→ What to produce
Look through the entries for the string "tweet" and copy every line where it shows up.
--- Data for this task Enclosed Below ---
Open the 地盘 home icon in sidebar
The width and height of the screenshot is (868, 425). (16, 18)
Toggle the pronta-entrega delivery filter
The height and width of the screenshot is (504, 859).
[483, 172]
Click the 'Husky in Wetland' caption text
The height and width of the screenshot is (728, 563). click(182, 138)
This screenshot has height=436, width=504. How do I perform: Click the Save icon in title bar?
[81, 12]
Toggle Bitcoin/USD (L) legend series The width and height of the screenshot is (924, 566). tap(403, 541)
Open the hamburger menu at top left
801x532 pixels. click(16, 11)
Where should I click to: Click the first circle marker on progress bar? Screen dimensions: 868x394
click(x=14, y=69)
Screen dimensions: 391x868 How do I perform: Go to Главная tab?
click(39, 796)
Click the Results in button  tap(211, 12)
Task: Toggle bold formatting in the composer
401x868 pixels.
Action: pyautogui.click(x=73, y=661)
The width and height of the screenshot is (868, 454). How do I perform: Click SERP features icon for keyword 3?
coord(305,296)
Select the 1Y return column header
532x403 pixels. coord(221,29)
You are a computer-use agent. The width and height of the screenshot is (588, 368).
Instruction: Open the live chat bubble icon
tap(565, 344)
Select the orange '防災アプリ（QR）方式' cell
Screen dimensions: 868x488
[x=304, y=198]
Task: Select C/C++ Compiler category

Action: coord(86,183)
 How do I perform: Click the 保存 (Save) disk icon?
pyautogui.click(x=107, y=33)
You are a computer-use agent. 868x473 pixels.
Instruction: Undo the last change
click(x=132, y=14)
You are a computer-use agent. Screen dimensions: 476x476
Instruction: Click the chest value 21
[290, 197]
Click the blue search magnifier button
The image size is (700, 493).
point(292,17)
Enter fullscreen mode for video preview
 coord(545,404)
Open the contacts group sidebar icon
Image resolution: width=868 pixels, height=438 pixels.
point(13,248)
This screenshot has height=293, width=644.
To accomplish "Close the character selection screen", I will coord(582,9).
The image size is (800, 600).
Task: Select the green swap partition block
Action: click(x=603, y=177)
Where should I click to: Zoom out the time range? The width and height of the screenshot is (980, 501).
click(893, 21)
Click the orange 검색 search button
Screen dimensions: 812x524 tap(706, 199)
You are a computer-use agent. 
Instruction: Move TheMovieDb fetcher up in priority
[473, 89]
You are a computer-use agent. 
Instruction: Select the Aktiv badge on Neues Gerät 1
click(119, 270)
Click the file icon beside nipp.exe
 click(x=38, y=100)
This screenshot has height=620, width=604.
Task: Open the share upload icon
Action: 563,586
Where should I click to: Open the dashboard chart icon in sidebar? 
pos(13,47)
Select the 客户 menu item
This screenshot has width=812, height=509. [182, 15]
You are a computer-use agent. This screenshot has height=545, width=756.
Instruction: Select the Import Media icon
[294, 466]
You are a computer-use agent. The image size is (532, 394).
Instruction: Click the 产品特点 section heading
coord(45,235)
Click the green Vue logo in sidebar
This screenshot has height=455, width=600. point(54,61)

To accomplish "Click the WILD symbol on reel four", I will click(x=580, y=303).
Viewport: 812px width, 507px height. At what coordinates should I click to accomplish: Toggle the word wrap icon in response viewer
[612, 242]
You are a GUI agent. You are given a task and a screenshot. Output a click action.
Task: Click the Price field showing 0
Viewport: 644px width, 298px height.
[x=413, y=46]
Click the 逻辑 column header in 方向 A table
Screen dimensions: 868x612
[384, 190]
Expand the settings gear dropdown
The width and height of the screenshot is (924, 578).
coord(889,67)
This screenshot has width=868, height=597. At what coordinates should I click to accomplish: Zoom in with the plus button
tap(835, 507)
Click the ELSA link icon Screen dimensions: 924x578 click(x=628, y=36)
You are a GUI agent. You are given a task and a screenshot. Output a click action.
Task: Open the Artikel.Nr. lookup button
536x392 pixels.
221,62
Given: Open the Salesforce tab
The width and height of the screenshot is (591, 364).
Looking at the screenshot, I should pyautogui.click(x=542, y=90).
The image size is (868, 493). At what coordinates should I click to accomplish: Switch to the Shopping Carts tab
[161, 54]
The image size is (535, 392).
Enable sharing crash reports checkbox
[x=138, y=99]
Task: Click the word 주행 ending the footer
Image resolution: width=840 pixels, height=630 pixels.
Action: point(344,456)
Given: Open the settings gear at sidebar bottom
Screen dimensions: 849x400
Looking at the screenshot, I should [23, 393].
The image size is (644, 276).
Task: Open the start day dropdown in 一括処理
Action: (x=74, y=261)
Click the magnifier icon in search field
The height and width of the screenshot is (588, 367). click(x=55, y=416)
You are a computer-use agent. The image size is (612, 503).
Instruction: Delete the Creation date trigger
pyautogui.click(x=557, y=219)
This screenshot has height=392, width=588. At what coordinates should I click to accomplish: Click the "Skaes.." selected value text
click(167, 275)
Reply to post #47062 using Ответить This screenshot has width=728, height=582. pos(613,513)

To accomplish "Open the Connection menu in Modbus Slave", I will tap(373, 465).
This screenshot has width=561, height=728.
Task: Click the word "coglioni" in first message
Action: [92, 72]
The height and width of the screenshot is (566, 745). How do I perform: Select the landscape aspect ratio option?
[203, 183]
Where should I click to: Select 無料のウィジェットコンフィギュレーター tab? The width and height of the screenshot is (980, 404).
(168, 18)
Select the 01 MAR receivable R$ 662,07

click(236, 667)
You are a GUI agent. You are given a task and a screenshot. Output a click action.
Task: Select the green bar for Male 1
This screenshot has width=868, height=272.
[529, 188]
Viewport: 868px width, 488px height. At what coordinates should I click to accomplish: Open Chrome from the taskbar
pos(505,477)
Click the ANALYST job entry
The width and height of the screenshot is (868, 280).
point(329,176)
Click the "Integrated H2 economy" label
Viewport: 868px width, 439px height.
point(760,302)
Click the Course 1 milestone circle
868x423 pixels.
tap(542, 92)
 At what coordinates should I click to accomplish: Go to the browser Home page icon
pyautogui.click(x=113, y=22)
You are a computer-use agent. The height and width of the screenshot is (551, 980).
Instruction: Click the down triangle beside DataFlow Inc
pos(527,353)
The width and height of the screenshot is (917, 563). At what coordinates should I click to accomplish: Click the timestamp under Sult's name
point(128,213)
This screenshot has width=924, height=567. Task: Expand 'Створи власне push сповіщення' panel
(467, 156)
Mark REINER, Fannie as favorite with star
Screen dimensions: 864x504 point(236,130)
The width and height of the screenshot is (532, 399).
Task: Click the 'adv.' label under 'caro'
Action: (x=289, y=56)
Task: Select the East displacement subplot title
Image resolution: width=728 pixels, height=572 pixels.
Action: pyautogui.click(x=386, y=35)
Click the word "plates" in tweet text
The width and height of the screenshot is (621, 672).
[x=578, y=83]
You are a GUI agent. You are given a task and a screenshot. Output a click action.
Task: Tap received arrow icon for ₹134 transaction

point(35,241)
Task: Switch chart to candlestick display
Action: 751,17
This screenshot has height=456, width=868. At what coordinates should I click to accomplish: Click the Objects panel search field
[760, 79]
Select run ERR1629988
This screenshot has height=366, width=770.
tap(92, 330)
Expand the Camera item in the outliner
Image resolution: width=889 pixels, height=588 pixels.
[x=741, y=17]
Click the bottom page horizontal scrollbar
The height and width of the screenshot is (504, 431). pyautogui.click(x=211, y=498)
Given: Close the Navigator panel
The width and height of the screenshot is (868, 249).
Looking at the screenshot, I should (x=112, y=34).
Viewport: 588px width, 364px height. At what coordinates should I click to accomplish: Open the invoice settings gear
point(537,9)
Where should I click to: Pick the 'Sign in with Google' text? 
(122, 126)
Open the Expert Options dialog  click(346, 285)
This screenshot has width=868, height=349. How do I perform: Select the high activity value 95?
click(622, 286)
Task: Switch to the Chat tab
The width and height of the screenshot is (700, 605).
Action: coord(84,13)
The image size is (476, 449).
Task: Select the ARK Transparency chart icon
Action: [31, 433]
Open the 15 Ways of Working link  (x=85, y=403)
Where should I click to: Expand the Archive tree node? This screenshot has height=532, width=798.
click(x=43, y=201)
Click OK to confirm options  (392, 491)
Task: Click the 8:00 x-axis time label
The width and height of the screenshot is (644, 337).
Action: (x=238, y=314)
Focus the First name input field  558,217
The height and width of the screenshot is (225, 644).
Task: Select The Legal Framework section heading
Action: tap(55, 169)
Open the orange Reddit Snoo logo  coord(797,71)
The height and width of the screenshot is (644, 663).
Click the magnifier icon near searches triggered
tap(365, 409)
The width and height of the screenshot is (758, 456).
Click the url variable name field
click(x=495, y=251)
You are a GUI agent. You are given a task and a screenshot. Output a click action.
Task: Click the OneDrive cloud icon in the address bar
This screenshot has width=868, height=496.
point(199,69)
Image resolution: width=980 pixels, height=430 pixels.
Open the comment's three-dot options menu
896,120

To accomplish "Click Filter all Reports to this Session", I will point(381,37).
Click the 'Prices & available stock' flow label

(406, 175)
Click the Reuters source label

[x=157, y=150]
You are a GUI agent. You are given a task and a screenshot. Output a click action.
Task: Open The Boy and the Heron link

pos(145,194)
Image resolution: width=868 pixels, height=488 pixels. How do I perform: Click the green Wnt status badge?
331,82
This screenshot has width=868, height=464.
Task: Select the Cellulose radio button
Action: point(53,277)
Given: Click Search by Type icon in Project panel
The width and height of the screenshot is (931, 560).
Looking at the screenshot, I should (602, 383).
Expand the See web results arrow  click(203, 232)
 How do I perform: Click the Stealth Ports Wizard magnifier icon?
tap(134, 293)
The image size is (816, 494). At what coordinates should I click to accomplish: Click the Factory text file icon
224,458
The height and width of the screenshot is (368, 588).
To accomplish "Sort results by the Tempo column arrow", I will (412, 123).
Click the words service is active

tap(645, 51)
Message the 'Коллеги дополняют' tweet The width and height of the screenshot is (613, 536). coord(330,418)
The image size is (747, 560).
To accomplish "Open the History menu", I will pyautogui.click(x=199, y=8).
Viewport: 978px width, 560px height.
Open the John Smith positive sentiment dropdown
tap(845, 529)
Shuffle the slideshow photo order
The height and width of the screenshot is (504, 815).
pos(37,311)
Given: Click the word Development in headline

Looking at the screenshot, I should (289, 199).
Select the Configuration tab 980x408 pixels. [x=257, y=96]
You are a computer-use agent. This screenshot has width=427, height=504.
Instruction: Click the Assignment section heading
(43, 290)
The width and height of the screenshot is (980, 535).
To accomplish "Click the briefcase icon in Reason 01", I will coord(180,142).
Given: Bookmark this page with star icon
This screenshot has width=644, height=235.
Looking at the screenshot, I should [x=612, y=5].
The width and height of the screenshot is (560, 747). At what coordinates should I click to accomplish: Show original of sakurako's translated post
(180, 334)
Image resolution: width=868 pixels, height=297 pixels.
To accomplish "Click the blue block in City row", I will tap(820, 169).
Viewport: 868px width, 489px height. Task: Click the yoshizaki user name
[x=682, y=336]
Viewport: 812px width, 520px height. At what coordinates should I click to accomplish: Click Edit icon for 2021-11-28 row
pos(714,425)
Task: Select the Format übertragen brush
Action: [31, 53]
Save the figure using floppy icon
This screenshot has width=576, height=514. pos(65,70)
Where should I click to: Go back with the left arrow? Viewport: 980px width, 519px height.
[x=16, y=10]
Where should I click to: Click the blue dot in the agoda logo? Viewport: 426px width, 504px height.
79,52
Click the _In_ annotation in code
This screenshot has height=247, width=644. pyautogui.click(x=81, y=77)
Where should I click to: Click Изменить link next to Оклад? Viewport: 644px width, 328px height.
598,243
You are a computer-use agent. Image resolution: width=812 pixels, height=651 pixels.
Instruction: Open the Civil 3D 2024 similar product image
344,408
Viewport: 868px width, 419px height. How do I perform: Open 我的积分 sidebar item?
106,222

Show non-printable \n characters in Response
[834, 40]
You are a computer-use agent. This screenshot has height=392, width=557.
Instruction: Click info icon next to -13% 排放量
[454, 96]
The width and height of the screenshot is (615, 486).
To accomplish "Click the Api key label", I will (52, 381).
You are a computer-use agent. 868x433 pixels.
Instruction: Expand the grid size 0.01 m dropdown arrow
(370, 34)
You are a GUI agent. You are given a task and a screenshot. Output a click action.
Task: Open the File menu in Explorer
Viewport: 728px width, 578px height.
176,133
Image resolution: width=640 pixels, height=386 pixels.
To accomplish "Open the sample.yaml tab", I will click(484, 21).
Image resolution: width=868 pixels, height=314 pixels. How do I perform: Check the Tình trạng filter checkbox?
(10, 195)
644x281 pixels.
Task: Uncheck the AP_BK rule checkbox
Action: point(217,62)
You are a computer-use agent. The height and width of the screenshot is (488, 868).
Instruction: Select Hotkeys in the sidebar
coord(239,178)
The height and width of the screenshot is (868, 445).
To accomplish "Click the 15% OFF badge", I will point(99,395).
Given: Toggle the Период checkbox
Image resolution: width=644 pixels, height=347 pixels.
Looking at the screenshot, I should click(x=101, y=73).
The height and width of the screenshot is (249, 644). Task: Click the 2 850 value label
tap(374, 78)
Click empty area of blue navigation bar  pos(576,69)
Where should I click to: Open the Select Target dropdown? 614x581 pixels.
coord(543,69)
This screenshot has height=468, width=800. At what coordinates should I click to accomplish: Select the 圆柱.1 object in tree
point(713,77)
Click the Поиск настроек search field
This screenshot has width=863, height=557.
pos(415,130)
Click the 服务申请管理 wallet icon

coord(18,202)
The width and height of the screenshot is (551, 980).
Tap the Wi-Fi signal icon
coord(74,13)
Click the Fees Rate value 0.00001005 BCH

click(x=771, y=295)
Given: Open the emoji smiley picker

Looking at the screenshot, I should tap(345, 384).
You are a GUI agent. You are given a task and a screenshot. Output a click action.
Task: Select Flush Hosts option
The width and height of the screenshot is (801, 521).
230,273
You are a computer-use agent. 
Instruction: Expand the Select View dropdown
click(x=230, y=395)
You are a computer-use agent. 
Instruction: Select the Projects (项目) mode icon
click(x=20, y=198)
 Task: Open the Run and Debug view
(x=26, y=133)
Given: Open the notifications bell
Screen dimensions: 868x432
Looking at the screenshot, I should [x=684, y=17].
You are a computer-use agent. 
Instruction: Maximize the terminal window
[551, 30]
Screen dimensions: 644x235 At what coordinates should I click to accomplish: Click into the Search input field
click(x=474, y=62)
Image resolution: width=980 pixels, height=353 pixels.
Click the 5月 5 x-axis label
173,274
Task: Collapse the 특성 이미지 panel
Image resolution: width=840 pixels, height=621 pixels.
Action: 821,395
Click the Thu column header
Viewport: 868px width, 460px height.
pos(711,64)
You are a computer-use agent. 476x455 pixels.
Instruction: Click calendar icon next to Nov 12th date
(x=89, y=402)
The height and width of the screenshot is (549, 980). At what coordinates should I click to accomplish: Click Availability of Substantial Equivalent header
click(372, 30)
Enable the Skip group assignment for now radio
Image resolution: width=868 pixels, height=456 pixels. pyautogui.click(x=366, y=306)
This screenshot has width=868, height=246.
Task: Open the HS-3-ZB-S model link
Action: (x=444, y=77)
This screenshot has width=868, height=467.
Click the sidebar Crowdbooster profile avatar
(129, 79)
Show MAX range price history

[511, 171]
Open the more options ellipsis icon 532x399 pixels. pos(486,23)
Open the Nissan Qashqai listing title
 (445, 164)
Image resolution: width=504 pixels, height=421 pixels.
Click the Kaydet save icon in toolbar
--- End of Enclosed Data for this task ---
→ Output for this exercise
Click the word "plates" in tweet text
Message the 'Коллеги дополняют' tweet The width and height of the screenshot is (613, 536). coord(330,418)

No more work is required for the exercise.